While the old Radeon HD 4000 series specifications have started to recirculate, we're hearing that the RV770 has reached the production stage. The high-end RV770 is still slated for Q2 and should slide in and move the RV670 down a peg or two. Prices are going to be more or less the exact same as today, which means highly competitive. We're eager to find out if the yields we're hearing about are true, because they are almost too good to be true.
The old HD 4000 specifications are a bit off, but not completely. RV770 builds on the R600 framework and it seems that RV770 will have 480 unified shaders. RV670 has clusters of 16 shading units, and each units have five sub-units that do the actual work. Although, it's more of a 4+1 design, where the fifth can do more things that first four.

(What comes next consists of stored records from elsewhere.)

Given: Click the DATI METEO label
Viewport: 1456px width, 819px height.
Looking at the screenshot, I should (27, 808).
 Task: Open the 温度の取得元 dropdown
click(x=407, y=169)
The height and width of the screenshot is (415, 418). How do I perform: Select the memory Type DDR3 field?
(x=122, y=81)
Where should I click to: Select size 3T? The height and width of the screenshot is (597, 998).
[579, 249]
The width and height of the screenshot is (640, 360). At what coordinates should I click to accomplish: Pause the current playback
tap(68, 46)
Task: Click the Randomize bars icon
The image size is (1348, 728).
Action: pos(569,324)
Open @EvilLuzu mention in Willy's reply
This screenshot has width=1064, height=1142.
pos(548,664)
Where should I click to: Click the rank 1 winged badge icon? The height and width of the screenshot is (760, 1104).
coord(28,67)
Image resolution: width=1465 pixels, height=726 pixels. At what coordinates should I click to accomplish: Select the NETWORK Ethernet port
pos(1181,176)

This will remain, but there will be more 10 more clusters (160 shaders) and twice as many TMUs, up to 32 units.
This also means that we're likely to see the same antialiasing performance as with RV670. The frequency will not be as high as we've reported in the past, but up to 900MHz. Overclocked versions should be plenty.
The question is what will replace R700, because when NVIDIA launches GT200, AMD will need something completely new to counter with. We're digging...
RV770 is in production, 480 SPs and 32 TMUs indeed
This sounds too good to be true if we take into account what AMD has (not) achieved for the past year, so I think we'll need some more *credible rumours*. But assuming this thing actually materializes, where would its performance stand compared to today's offering?